Il est de ces histoires dont on a du mal à se détacher, dans lesquelles on tombe avec délice tellement le suspense est prenant dès les premières pages. Et très vite l'angoisse de la fin qui arrive forcément trop vite, de ces feuilles qui restent à lire et qui se réduisent inexorablement.
Ici, une double lecture, une double histoire. Une construction fine et intelligente dans laquelle on ne se perd jamais. Nous lisons l'histoire de Marion, mais plus encore, nous lisons avec Marion l'histoire de Jeremy, captivés comme elle par ce qu'il raconte, frustrés comme elle lorsqu'elle doit refermer le journal, impatients comme elle de connaître le dénouement, de savoir si c'est vrai...
Un va et vient incessant entre un Mont Saint-Michel quasi désert, sombre, battu par des tempêtes d'hiver et une capitale d'Egypte, 70 ans plus tôt, croulant sous la chaleur, le soleil et le sang.

C'est mon troisième roman de Maxime Chattam, et je suis de plus en plus sous le charme de son univers ; bien que "charme" ne soit pas l'adjectif adéquat compte tenu des sujets. :-)
Des enquêtes passionnantes, des personnages crédibles, une façon assez redoutable de tenir en haleine à la manière de certains réalisateurs qui coupent le plan avant la fin d'une scène pour générer l'impatience. Et ce dernier point est d'ailleurs le seul bémol pour moi, le défaut de la qualité en quelque sorte ; parfois il y en a trop de ces "sabrages" de chapitre abrupts laissant sur sa faim à la limite de l'agacement. Mais cela fait partie du rythme.
Je rajoute à cela un prologue fort original : l'auteur nous explique que pour la première fois, il a écrit son histoire en écoutant de la musique de film et il nous donne les références pour le cas où nous voudrions être encore plus proches de son état d'esprit lors de la conception de l'ouvrage.

Bref, pour moi, un excellent polar, dépaysant et inattendu jusqu'à l'extrême fin, dont j'ai tourné la dernière page à regret.
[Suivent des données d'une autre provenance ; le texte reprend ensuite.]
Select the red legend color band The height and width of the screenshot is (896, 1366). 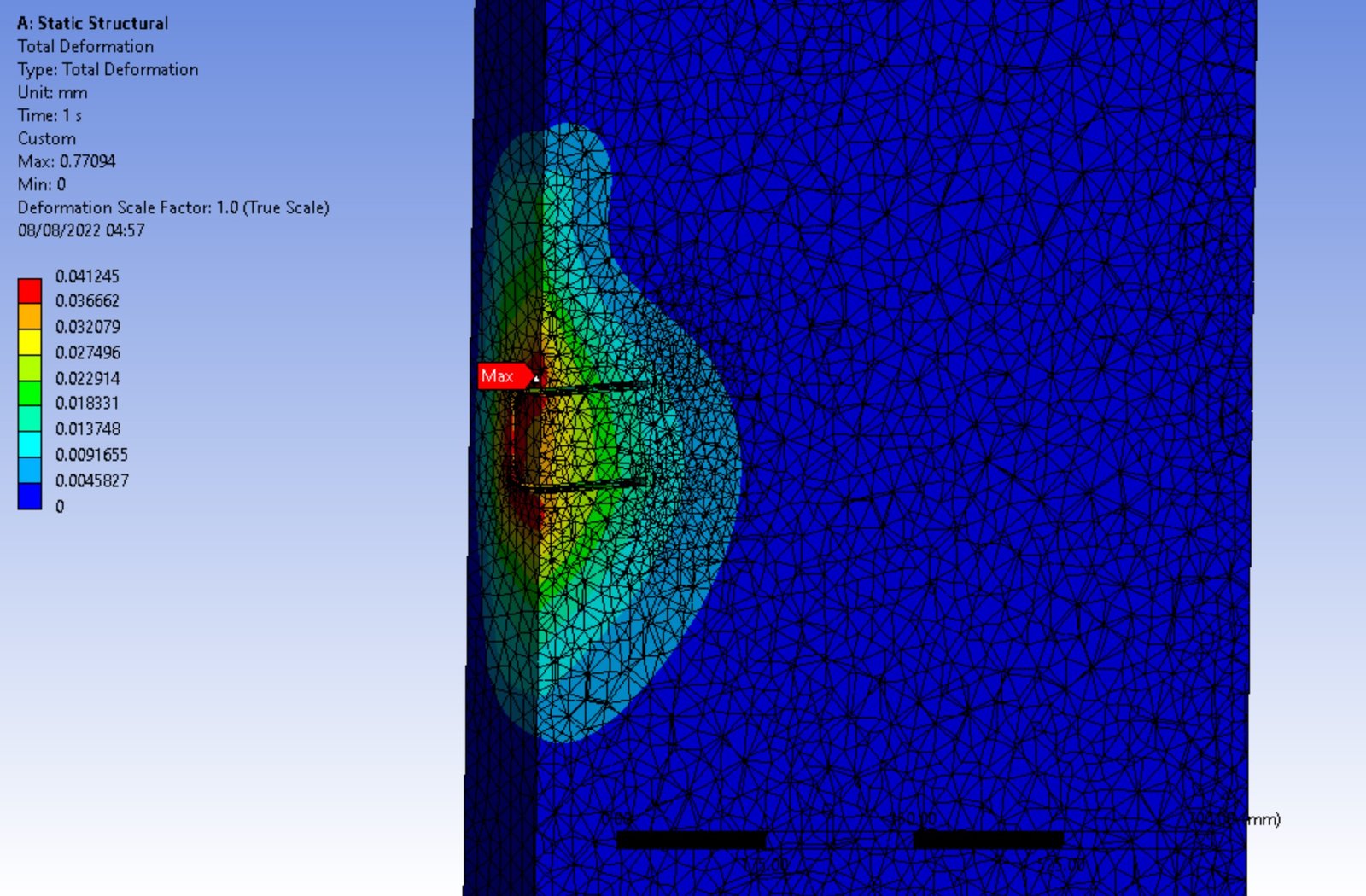point(30,291)
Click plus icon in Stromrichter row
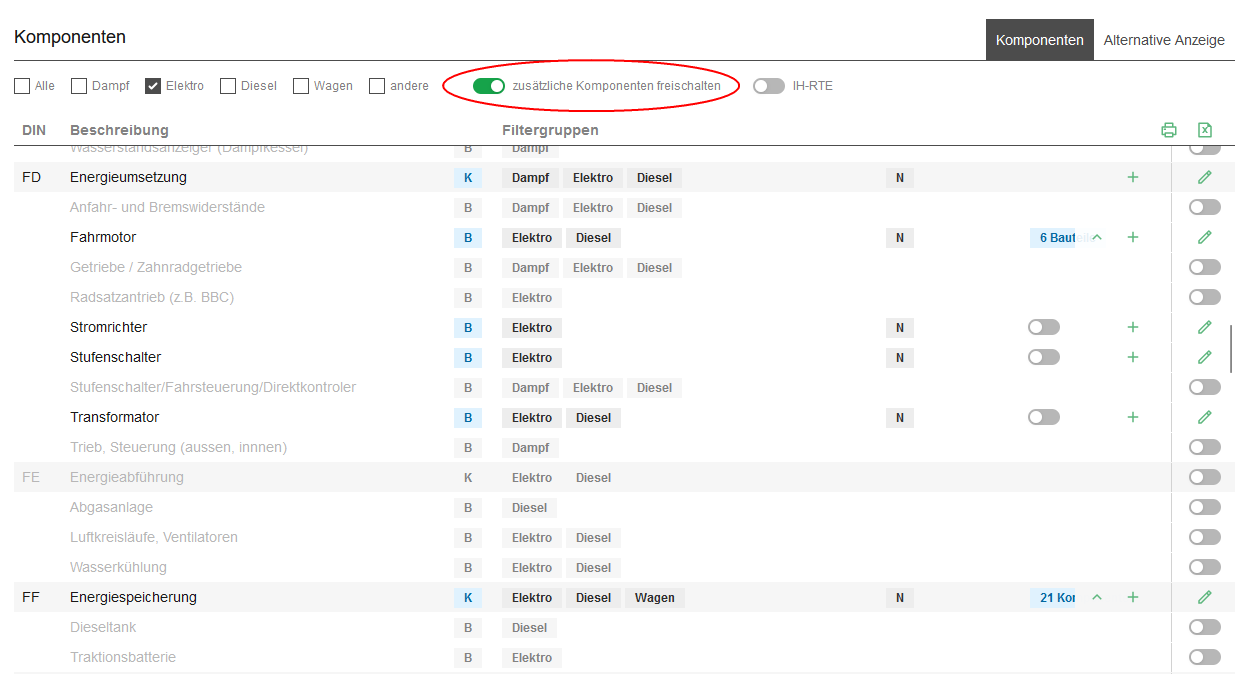The height and width of the screenshot is (674, 1243). [x=1132, y=327]
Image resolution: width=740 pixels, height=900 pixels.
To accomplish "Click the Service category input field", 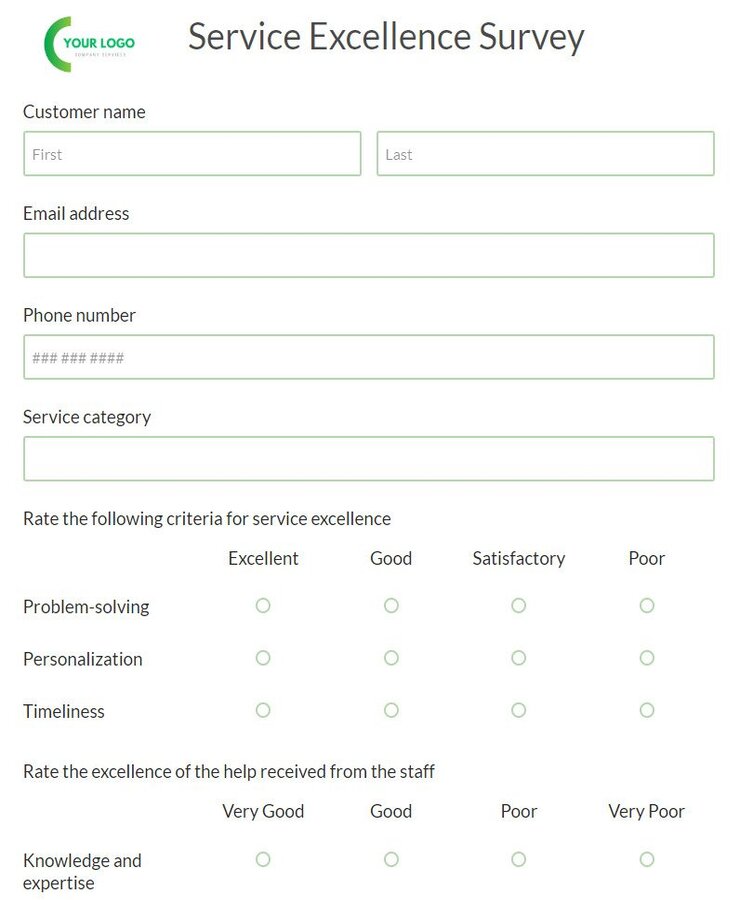I will (x=369, y=458).
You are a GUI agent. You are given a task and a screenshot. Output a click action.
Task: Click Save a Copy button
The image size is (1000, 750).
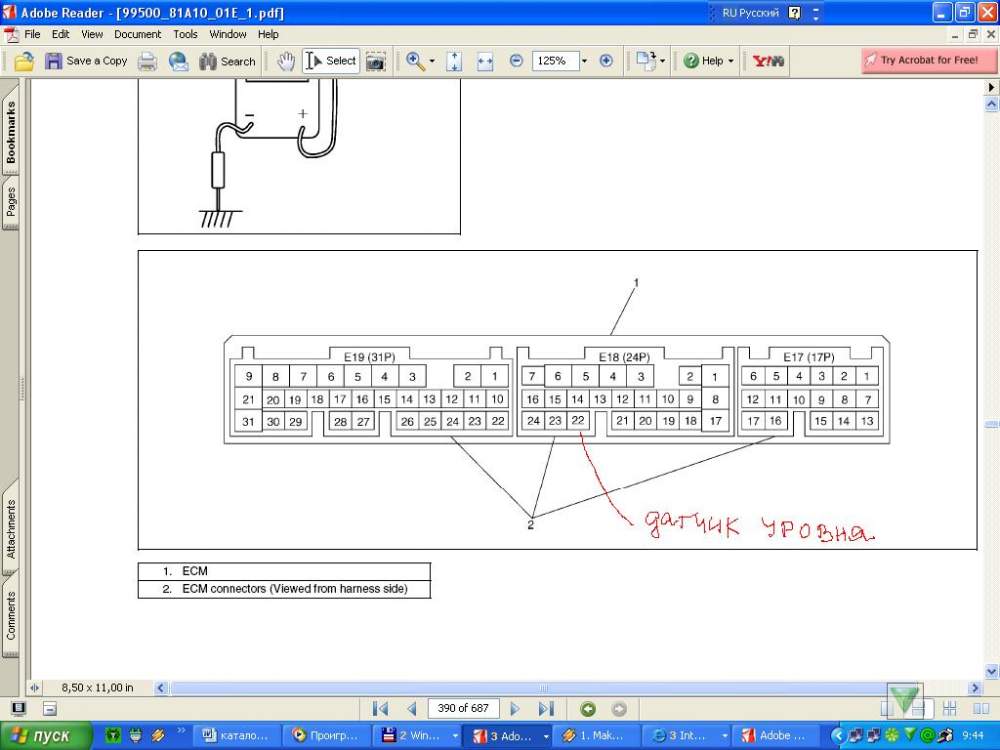(x=86, y=61)
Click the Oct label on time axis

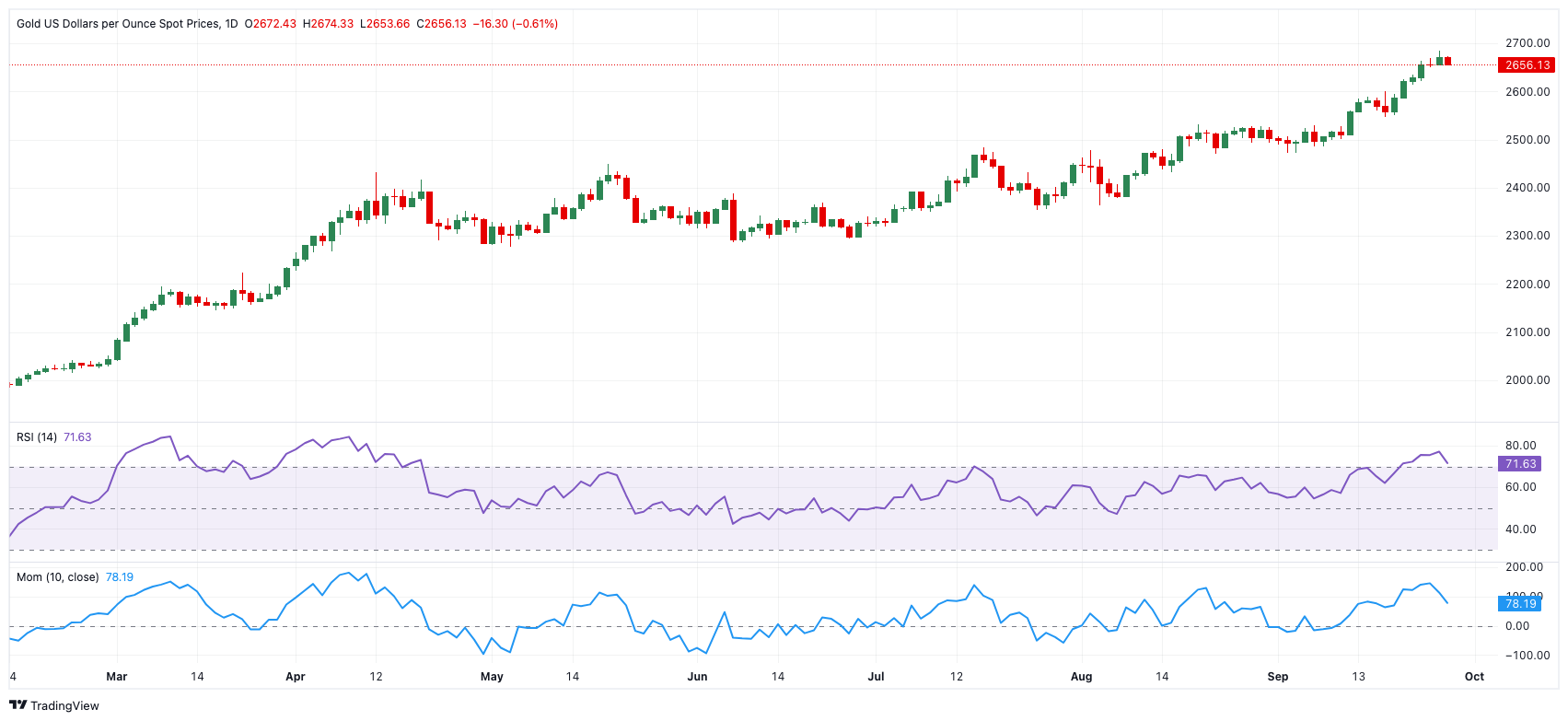pos(1474,677)
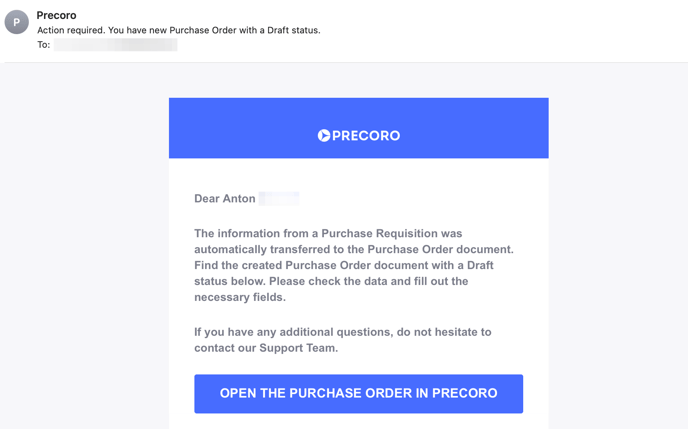Click the word 'Draft' in subject line
The height and width of the screenshot is (429, 688).
pos(278,30)
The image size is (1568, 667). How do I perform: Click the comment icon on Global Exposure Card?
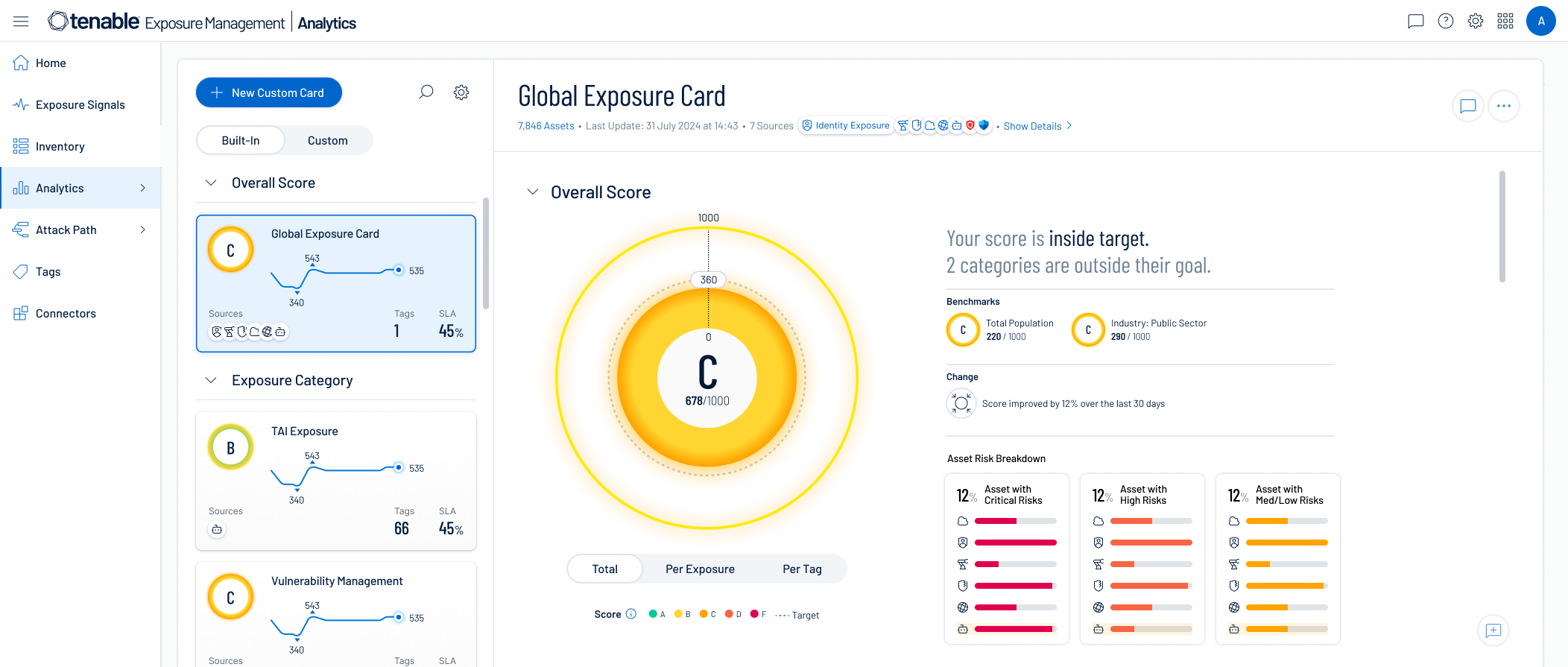tap(1467, 106)
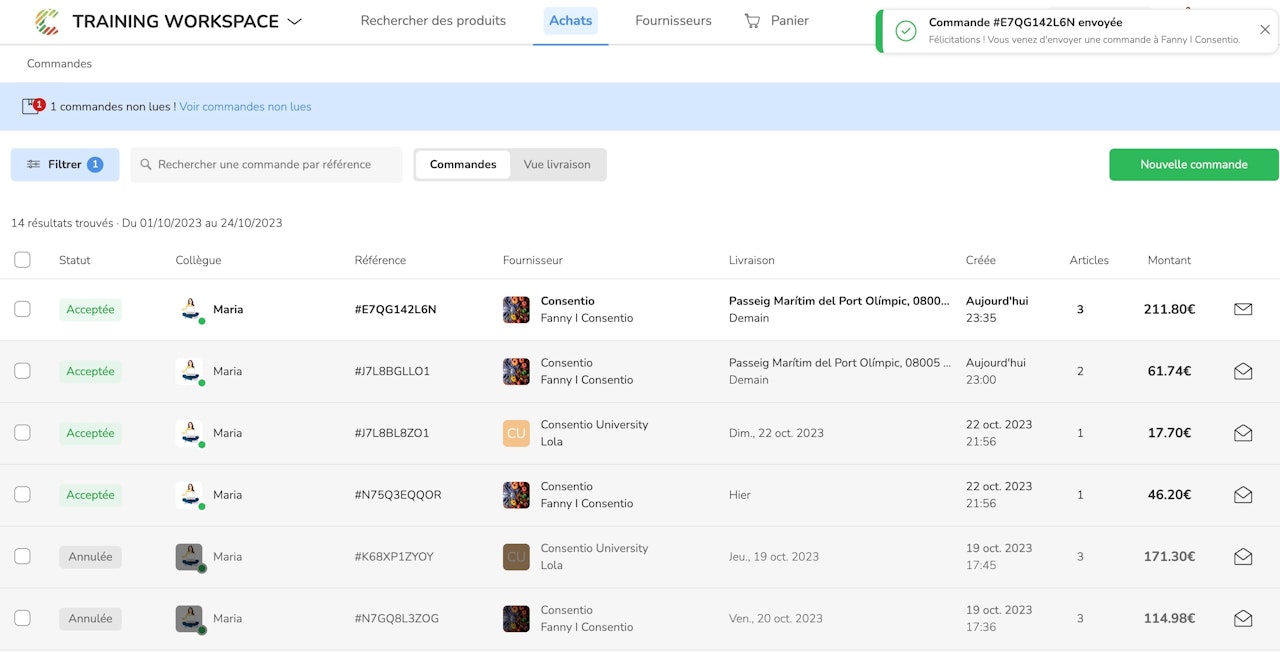1280x652 pixels.
Task: Click the unread orders notification icon
Action: 32,107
Du même auteur : La théorie de Gaïa, Prédateurs, Les arcanes du Chaos, Léviatemps

SuperBuse

Extrait :

Marion relut les dernières lignes du journal:
 " Je m'immobilisai aussitôt. Ce frisson sur la nuque, cet étirement à la base des oreilles, je savais les interpréter. A force de chasser sur les terres de prédateurs africains, j'avais développé cette intuition propre aux êtres vivant à l'écoute de la nature. Je savais reconnaître l'association de mon corps avec la partie encore sauvage de mon esprit comme l'annonce d'une menace possible. La concentration extrême de mes sens venait de capter de subtiles altérations dans mon environnement, un danger imminent envisageable."
Le récit de l'enquête devenait de plus en plus intrigant, et il se pimentait à présent d'un soupçon d'action. Marion était captivée.
(...) Bien sûr elle devait relativiser, tout ce qu'elle lisait passait par le filtre subjectif de Jeremy Matheson; finalement ses déductions étaient plus qu'orientées, sinon amenées par les opinions mêmes du détective. Quoiqu'il en soit, tous les enfants assassinés avaient un rapport direct avec la fondation, ça n'était pas une coïncidence mais plutôt le lien entre le tueur et ses victimes. Restait à remonter ce fil.